**What the task requires**
Reproduce word for word the lines of the listing below, from the line containing "This screenshot has width=745, height=392." through the line containing "ping google .com", inclusive.

## Begin Material provided

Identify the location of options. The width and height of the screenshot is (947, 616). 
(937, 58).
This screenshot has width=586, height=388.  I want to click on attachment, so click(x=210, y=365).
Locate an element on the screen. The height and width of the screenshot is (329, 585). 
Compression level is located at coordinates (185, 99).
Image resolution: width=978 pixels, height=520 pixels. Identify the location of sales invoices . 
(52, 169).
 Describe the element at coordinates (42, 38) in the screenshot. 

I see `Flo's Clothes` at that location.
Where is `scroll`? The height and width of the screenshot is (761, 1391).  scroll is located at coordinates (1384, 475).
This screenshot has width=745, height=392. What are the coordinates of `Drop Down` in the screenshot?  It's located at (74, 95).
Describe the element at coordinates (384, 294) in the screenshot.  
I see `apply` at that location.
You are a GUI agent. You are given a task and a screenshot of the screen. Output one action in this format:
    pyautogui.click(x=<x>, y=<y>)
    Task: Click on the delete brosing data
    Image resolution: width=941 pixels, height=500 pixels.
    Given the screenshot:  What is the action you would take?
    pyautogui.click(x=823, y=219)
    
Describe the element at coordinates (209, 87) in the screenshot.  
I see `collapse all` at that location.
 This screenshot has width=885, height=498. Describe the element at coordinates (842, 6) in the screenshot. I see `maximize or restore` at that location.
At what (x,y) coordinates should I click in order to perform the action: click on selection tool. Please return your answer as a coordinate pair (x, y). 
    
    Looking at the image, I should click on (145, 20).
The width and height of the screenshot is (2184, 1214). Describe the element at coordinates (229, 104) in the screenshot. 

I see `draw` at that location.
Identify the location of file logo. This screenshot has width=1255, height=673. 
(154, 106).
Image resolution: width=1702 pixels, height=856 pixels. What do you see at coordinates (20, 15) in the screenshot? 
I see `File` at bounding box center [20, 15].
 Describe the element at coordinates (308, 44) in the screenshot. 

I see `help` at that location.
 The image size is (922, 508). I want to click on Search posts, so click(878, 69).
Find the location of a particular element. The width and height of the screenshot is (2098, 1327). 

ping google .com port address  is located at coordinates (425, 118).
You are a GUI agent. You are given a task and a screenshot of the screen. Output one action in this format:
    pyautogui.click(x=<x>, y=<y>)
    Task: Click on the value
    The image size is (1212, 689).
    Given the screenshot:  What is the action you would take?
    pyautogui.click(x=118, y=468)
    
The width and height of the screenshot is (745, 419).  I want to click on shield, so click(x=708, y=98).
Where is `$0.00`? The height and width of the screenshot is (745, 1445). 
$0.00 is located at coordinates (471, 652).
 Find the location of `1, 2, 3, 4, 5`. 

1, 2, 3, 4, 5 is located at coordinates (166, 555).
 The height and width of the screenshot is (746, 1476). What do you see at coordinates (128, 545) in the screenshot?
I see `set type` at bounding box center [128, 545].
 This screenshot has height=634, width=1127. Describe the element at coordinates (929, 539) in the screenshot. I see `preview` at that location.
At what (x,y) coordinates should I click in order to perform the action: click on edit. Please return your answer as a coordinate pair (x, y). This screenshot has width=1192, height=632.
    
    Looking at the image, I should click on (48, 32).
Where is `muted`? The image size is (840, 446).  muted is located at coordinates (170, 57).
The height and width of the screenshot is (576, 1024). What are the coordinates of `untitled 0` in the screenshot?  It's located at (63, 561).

## End Material provided

**Complete response**
This screenshot has width=745, height=392. What are the coordinates of `Drop Down` in the screenshot?  It's located at (74, 95).
Describe the element at coordinates (384, 294) in the screenshot.  
I see `apply` at that location.
You are a GUI agent. You are given a task and a screenshot of the screen. Output one action in this format:
    pyautogui.click(x=<x>, y=<y>)
    Task: Click on the delete brosing data
    Image resolution: width=941 pixels, height=500 pixels.
    Given the screenshot:  What is the action you would take?
    pyautogui.click(x=823, y=219)
    
Describe the element at coordinates (209, 87) in the screenshot.  
I see `collapse all` at that location.
 This screenshot has width=885, height=498. Describe the element at coordinates (842, 6) in the screenshot. I see `maximize or restore` at that location.
At what (x,y) coordinates should I click in order to perform the action: click on selection tool. Please return your answer as a coordinate pair (x, y). 
    
    Looking at the image, I should click on (145, 20).
The width and height of the screenshot is (2184, 1214). Describe the element at coordinates (229, 104) in the screenshot. 

I see `draw` at that location.
Identify the location of file logo. This screenshot has width=1255, height=673. 
(154, 106).
Image resolution: width=1702 pixels, height=856 pixels. What do you see at coordinates (20, 15) in the screenshot? 
I see `File` at bounding box center [20, 15].
 Describe the element at coordinates (308, 44) in the screenshot. 

I see `help` at that location.
 The image size is (922, 508). I want to click on Search posts, so click(878, 69).
Find the location of a particular element. The width and height of the screenshot is (2098, 1327). 

ping google .com port address  is located at coordinates (425, 118).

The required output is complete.